What kept them going was a belief that the revolution was meaningful, hope for a change, a feeling of togetherness. Their perspective was delivering Poland from the oppression of the Soviet Union. Their objective was freedom and democracy. They were absent at the Round Table talks, however. They let themselves be forgotten when their male colleagues were assuming the most important positions in the public administration bodies after the first free elections. They thought politics was not for them.

They keep fighting till this day but in a different way than they did at the time. Henryka is helping rural families whose income depended on collective farming which was abandoned after the fall of communism. Joanna is a columnist and is critical of capitalism and the mechanisms governing modern economy. Barbara is teaching young women how to be leaders. Ewa continues to be an active member of the Independent and Self-Governing Trade Union Solidarność. Barbara claims that there are no free women in the free Poland she had been fighting for. Jadwiga is still wondering whether Poland is in fact a free country. When asked where solidarity is to be found today, Henryka answered: “At my house!” Joanna recapitulates: “Solidarity cannot be repeated but knowing that a different world is possible, leaves us hopeful”.

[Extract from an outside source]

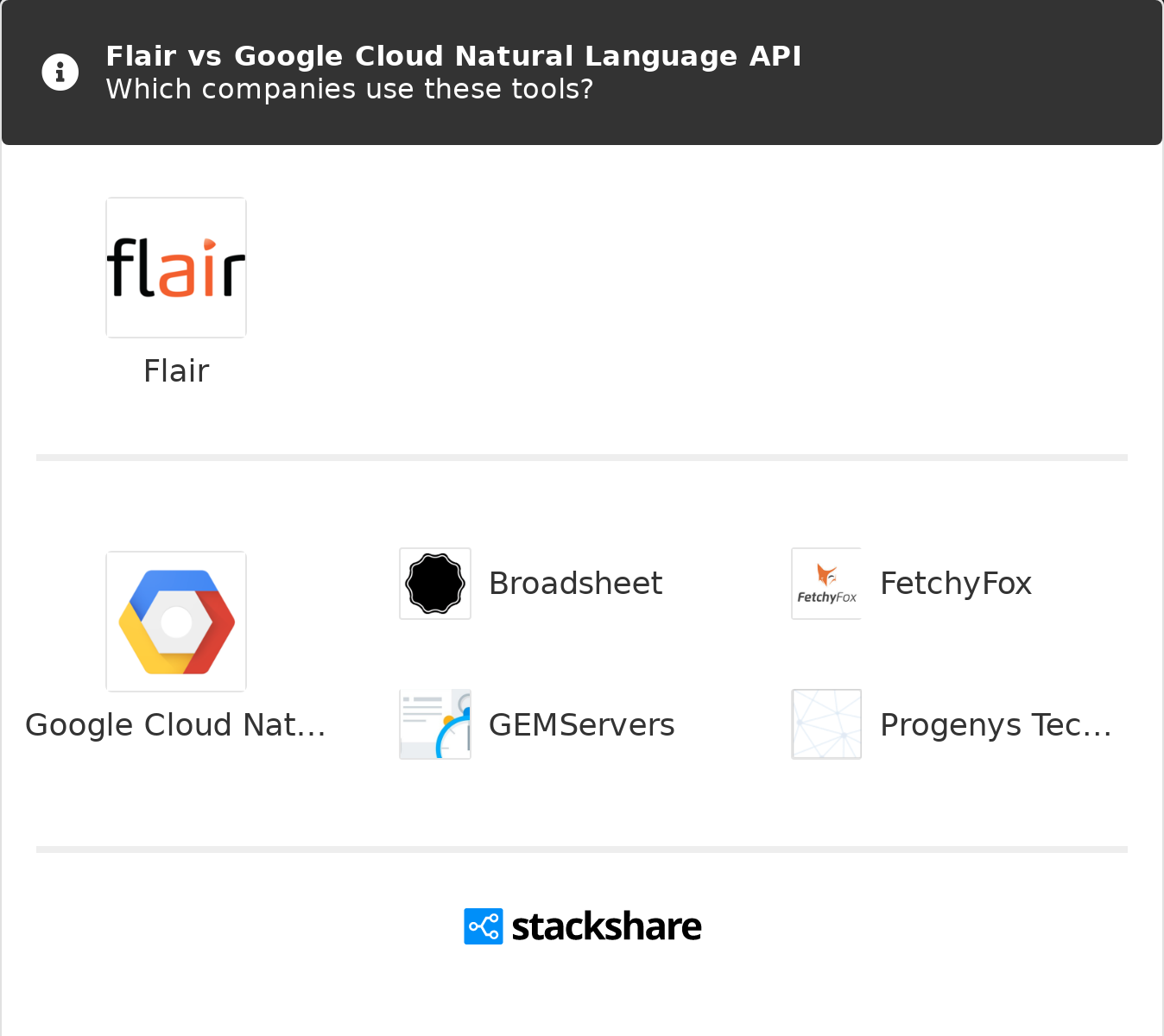
Task: Click the Progenys Tec... network icon
Action: [826, 724]
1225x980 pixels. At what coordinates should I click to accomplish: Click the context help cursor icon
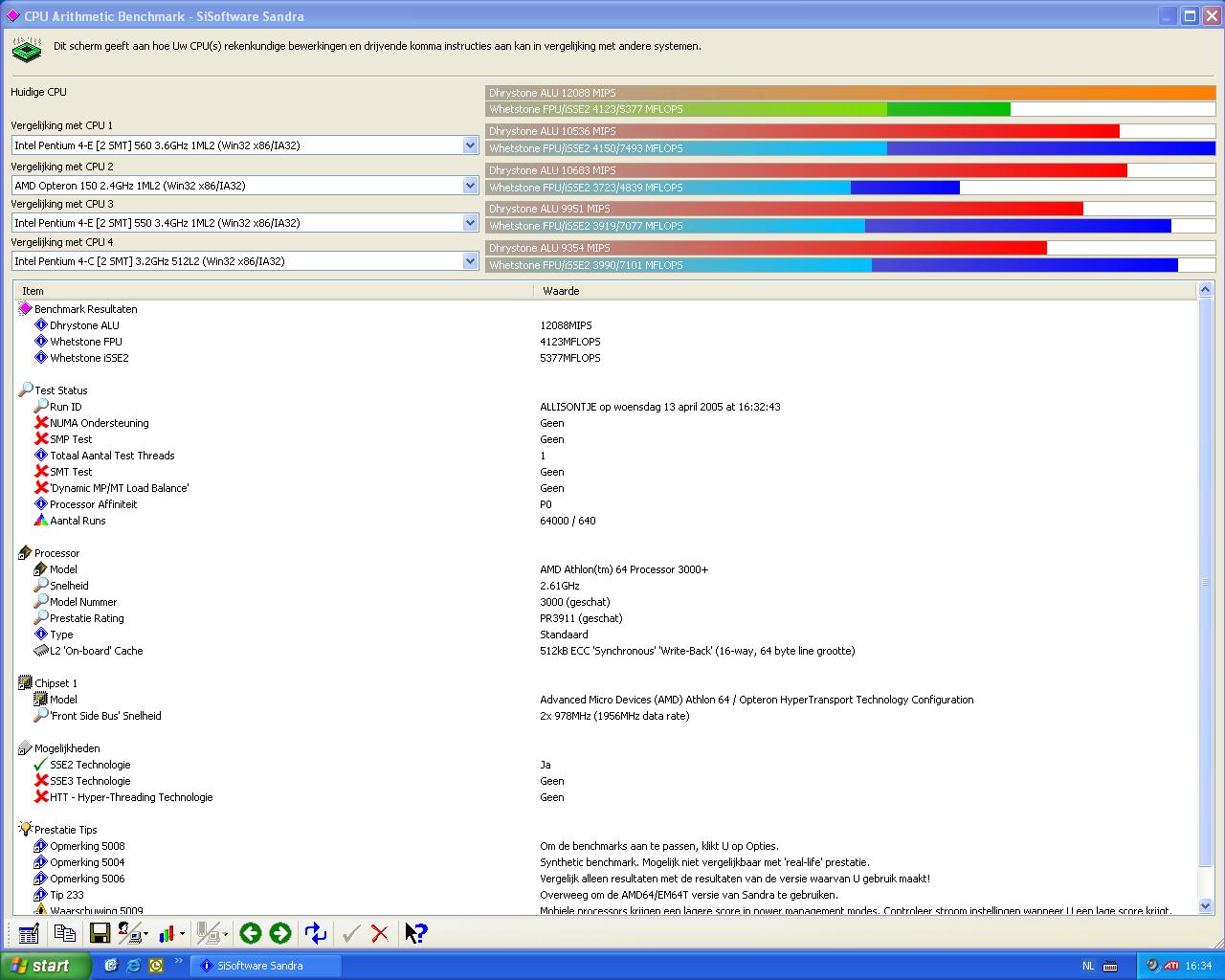click(415, 933)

The feature-length documentary entitled Solidarity according to women is a story about some of the brave Polish women whose wisdom, determination and commitment in the opposition movement of the 1980s helped bring about a change of the political reality in Poland. The link between two aspects of the film is Marta Dzido – its co-director and narrator. Born in 1981, being a symbolic daughter of the Solidarity movement, Dzido makes an attempt at locating and reinstating women who were written out of recent Polish history.